The Evolution of Tradition Presents: The Refectory Seasonal Series
In collaboration with the Grub and Grog Shop, Northern Monk is presenting a 4 part seasonal series of events. Each installment will focus on one particular ingredient that is locally sourced or British grown.
For our first instalment rhubarb has been chosen because of its prominent feature in Yorkshire’s history. On Tuesday 16th June, attendees will have the opportunity to sample a 5 course meal, all involving rhubarb in distinctively different ways, celebrating the diversity of the vegetable. For the beer pairing, NMBCo will produce a Rhubarb & Rosemary Blossom IPA, two ingredients that have been used in the brewing process for hundreds of years.
History of Rhubarb in Yorkshire
Native to Mongolia, records suggests that rhubarb has been used in Chinese medicine as early as 2700 BC. Marco Polo is attributed in bringing the drug known as ‘rhacoma root’ back to Europe in the thirteenth century, when it became known for its positive and balancing effect upon the digestive system. It has later been found that rhubarb has a whole host of medicinal properties including being an anticholesteremic, antiseptic, astringent, cholagogue, laxative and tonic to name a few. With the use of the Silk Routes by European merchants, rhubarb was later used widely in European pharmacies. However it wasn’t until 1620 AD that rhubarb first made its way to England with Yorkshireman, Sir Matthew Lister first introducing the edible garden rhubarb.
The Rhubarb Triangle
With the decline of the industrial era, abandoned buildings were plentiful. In the late 1870’s, Joseph Whitwell was the first to erect forcing sheds in Kirkstall to extend the growing season. The Whitwell family are regarded to be the first large-scale grower of rhubarb, with cheap coal to heat the sheds and large quantities of horse manure along with ‘night soil’ from the urban areas, all helping the rapid growth of rhubarb as a viable business
As rhubarbs popularity increased so did the producers in Yorkshire. The soil of the area proved perfect for the growth of a substantial root system, creating high quality yields that would be sold at premium prices covering the high production costs.
The quality of the Yorkshire crop became so renowned that its demand overshadowed all other areas of Britain and rival producers simply could not compete and were forced to stop production. As a result, rhubarbs production was centralised between Leeds, Wakefield and Bradford, which would become known world wide as ‘The Rhubarb Triangle’. As a result, 95% of the forced rhubarb grown in England came from The Rhubarb Triangle making it the centre for the world’s production of forced rhubarb.
Rhubarb & Rosemary Blossom IPA
Like rhubarb, rosemary’s medicinal qualities has been well documented throughout history. Long held for its reputation for enhancing memory or scattering negative vibrations, today rosemary helps with the discomfort of arthritis, muscle aches, and various skin conditions, while recent studies are suggesting that it may even prove to aid memory loss from Alzheimer’s disease.
When cooked, rhubarb produces a very rich tart-sweetness, perfect for pies and desserts. So when it’s paired with rosemary, a sweetly perfumed or fragrant herb, what you end up with delightful pungent mix of a tart, fruity aromatic beer.

▶ Source data
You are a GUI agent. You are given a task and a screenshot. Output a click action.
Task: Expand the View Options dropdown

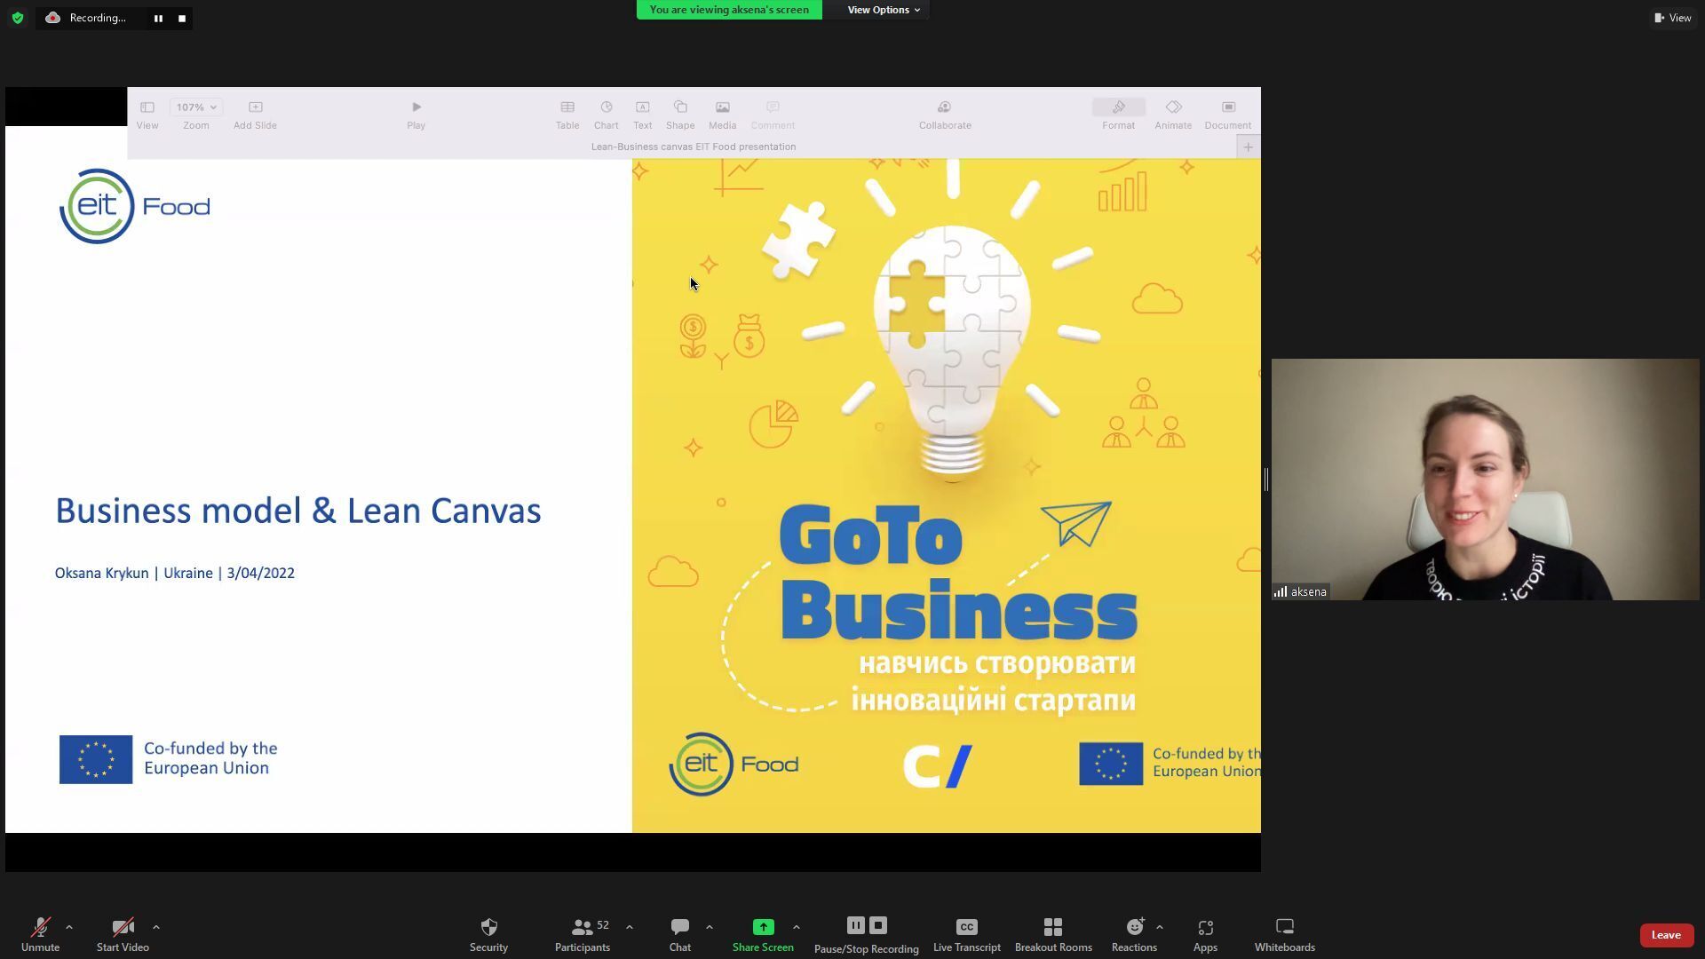click(883, 10)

▶ Requirement
Summarize the text about the rhubarb dinner series in two sentences.

▶ Task solution
Northern Monk and the Grub and Grog Shop are presenting a four-part seasonal series of events, starting on Tuesday 16th June with a five-course rhubarb meal paired with a Rhubarb & Rosemary Blossom IPA. Rhubarb was chosen for its prominent place in Yorkshire's history, where forcing sheds and ideal soil made the area between Leeds, Wakefield and Bradford, known as 'The Rhubarb Triangle', the center of the world's forced rhubarb production.